- Born: April 11, 1930. Age 83 Ilesa, Osun State, Nigeria
- Other name: Baba Obadare
- Citizenship: Nigerian
- Occupations: pastor; preacher; evangelist;
- Years active: 1957 - 2013
- Website: Obadare Official website

= Timothy Oluwole Obadare =

Nigerian televangelist

Timothy Oluwole Obadare (April 1930 - March 2013, Age 83.) was a Nigerian televangelist and the General Evangelist of Christ Apostolic Church (CAC).

==Early life==
Obadare was born in Ilesa, now part of Osun State, southwestern Nigeria, to David and Felicia Obadare, a pastor and petty trader, respectively. The majority of documents date Obadare's birth to 1930.

Obadare was educated at the Apostolic Church Primary School in Ise-Ilesa but dropped out due to blindness resulting from a chronic smallpox epidemic.

==Evangelism==
Obadare was baptized in the Holy Spirit in 1949. He worked as an evangelist with The Apostolic Church (TAC) from 1953 to 1957, following which he joined the Christ Apostolic Church at the behest of Joseph Ayo Babalola. In 1954, he studied at the Apostolic Church Theological Seminary.

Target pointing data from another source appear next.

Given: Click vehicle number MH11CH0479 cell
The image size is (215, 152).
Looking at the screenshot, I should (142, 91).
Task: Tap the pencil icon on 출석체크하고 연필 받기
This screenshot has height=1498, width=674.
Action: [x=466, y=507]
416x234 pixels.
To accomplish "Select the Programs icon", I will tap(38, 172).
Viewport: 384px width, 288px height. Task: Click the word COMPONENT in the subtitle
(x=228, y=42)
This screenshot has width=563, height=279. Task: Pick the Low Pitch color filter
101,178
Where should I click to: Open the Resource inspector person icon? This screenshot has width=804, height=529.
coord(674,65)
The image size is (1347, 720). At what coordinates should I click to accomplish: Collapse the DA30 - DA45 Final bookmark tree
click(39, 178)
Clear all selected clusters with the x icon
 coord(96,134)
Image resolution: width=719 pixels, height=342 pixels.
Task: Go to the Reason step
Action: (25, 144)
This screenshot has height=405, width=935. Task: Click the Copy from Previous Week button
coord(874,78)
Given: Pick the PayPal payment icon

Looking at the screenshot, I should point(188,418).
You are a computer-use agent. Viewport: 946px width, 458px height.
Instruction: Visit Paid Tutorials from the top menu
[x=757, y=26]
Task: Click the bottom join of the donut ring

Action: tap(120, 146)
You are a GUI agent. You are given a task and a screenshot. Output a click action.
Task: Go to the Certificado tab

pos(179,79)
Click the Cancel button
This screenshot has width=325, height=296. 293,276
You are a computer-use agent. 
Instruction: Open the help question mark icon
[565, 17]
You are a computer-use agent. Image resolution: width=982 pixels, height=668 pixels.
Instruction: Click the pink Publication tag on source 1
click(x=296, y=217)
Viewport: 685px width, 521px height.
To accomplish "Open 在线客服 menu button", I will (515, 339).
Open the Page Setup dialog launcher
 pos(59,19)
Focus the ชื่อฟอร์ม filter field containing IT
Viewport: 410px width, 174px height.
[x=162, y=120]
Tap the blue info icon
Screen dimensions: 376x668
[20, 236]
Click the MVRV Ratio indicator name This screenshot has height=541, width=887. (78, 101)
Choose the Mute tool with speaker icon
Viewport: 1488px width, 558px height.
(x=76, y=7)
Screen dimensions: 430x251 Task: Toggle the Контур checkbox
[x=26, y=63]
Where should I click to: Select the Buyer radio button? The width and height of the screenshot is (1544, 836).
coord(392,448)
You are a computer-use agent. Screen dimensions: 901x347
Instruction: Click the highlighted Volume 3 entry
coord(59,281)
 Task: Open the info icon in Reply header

Obadare founded the World Soul Winning Evangelistic Ministry. Prior to his death in March 2013, he was the President of the Interdenominational Ministers’ Association of Nigeria (IMA).

Obadare received an honorary Doctor of Divinity degree from the Trinity College of Ministerial Arts and an honorary Doctor of Ministry degree from St. John's University in Missouri.